Assignment ->
Please copy out the entries below exactly, beginning with the line that contains "Where should I click to: Click" and ending with the line that contains "Given: Open the NCMAP|NM_001010980 gene label", and include nothing outside that span.

(Saved data entries)
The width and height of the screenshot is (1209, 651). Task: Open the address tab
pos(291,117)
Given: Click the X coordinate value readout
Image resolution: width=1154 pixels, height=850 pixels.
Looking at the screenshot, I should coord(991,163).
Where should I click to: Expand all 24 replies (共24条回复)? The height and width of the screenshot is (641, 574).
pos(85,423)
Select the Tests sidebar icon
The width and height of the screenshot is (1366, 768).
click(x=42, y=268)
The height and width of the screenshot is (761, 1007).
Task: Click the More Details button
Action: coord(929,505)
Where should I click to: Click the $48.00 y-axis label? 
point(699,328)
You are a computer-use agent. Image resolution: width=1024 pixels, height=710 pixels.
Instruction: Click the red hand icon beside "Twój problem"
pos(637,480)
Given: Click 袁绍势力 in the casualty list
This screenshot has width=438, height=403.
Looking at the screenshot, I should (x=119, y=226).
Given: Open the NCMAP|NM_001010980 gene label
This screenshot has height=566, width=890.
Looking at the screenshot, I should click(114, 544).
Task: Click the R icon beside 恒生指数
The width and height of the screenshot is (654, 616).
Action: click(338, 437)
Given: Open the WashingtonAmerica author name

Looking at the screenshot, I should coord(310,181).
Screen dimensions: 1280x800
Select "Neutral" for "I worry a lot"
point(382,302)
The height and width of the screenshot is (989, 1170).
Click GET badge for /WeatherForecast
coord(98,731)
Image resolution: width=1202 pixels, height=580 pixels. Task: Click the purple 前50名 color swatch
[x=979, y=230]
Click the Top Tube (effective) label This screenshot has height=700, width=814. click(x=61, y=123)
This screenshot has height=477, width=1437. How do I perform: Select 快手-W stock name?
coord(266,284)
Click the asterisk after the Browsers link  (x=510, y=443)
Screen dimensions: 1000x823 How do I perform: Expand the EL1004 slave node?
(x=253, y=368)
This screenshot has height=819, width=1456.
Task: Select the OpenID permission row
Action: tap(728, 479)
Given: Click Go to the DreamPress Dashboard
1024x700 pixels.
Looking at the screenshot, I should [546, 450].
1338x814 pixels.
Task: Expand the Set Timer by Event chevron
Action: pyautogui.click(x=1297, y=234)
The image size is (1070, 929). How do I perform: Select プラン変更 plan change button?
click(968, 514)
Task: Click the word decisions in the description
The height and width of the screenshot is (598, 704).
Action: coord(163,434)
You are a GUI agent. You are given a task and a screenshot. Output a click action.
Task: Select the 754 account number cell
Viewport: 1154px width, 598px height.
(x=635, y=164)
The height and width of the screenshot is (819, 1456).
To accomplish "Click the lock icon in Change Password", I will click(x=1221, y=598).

Exercise output ->
Where should I click to: Click the $48.00 y-axis label? 
point(699,328)
You are a computer-use agent. Image resolution: width=1024 pixels, height=710 pixels.
Instruction: Click the red hand icon beside "Twój problem"
pos(637,480)
Given: Click 袁绍势力 in the casualty list
This screenshot has width=438, height=403.
Looking at the screenshot, I should (x=119, y=226).
Given: Open the NCMAP|NM_001010980 gene label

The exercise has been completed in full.